I currently have the full Airlift XL Kit.. I have aristos on, and when fully aired out, am still a good amount away from laying frame. 

Im still using my stock rear struts, and rear airlift bags. 

*What I need to know~*

- What are the best rear struts?
- What are the best rear bags?
- What Can i do to go lower? 

I really want to leave my fender liners in, but it seems like the front tires are crushing them once I go under 20lbs in the front. 
I also still have my FSB in, but If I stick my hand under the car its not even binding.


----------



## Twilliams83 (Jan 25, 2011)

Things that can hold you up, notch passenger side, tie rod notch, fender liners either trimmed or removed, pench welds in the wheels well, trim the dogbone. Those are just pff the top of my head there could be more.


edit: trimmed subframe.


----------



## najob08 (Apr 28, 2008)

Easiest way to lay sub-frame is 17's, passenger's side notch, sub-frame trimmed so your control arms don't bind, tie-rod notches, fender liners out and pinch welds hammered/bent.

With 18's you'll need R32/TT or aftermarket spindles.


----------



## Slamtastic (Jul 24, 2010)

What size are your tires? And fender liners make a big difference, take them out or cut them up.


----------



## Seidelly (Jan 23, 2011)

18/225/40 

I really dont want to remove my fender liners, I was thinking maybe there was a way I could cut them while still keeping them there to prevent dirt and water from going everywhere.


----------



## Slamtastic (Jul 24, 2010)

swagen2101 said:


> 18/225/40
> 
> I really dont want to remove my fender liners, I was thinking maybe there was a way I could cut them while still keeping them there to prevent dirt and water from going everywhere.


Those tires are part of the issue, it's nearly impossible to lay with a 225/40 even with tons of cutting (without tt/r32 spindles).

You can cut the tops of the liners out and keep the bumper and door side filled in, it's what I do in winter.
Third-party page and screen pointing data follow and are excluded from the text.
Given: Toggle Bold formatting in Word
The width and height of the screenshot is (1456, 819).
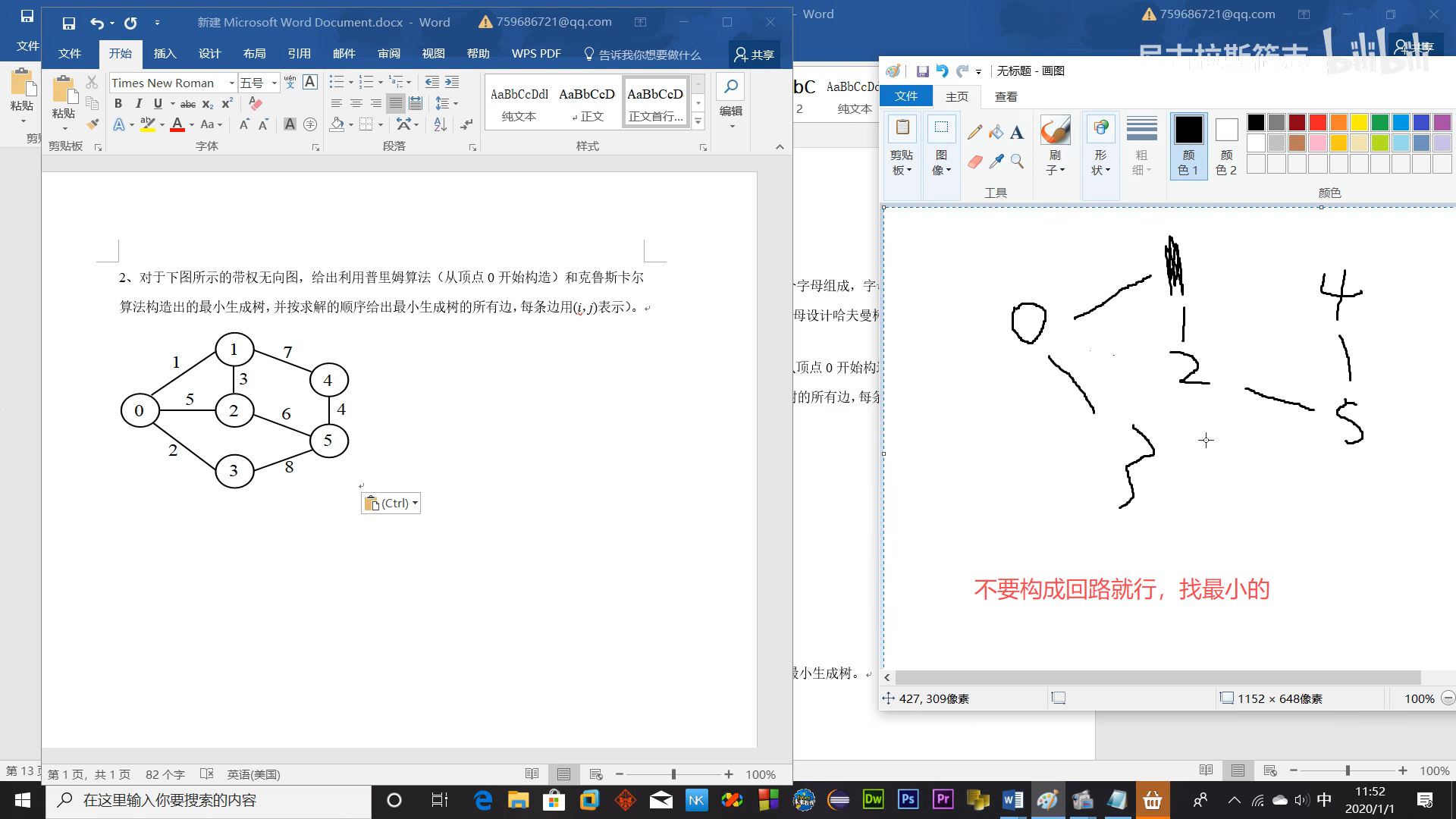Looking at the screenshot, I should point(118,104).
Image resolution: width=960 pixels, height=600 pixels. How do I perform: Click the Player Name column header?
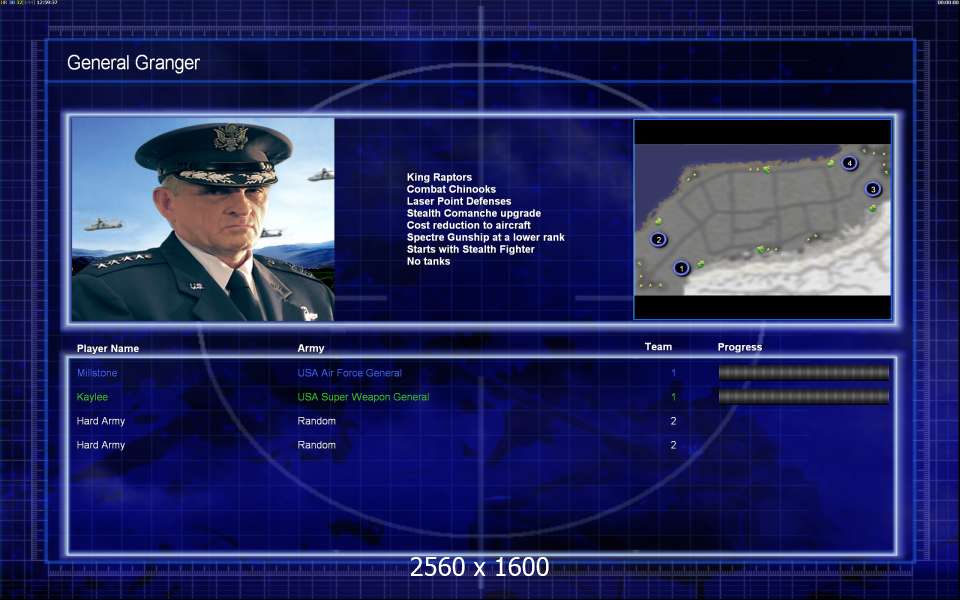pyautogui.click(x=108, y=348)

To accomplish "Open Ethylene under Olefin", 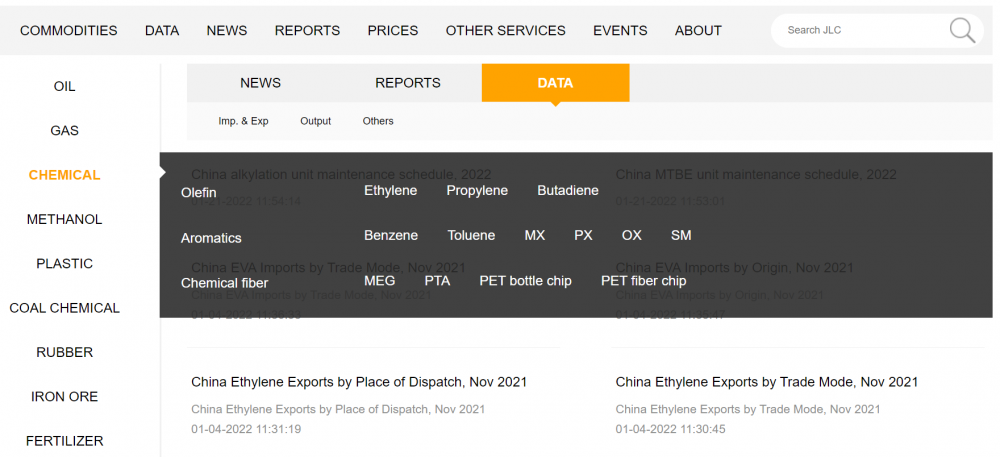I will click(390, 191).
Take off your wheel and you'll see where to cut.


----------



## Seidelly (Jan 23, 2011)

What are the best rear bags to run and struts?


----------



## Tofik (May 7, 2007)

swagen2101 said:


> What are the best rear bags to run and struts?



i have a full airlift xl kit as well wheel spec: 17x8 (205/45/17), 17x9 (205/45/17)


lays frame daily with: frame notch, trimmed subframe, hammered pinch welds, modified fenderliners

rear lays on tire with idf drop plates.. or if you dont want those you can sut 1/4in off the top of the rear bag mount and that should give you enough drop


----------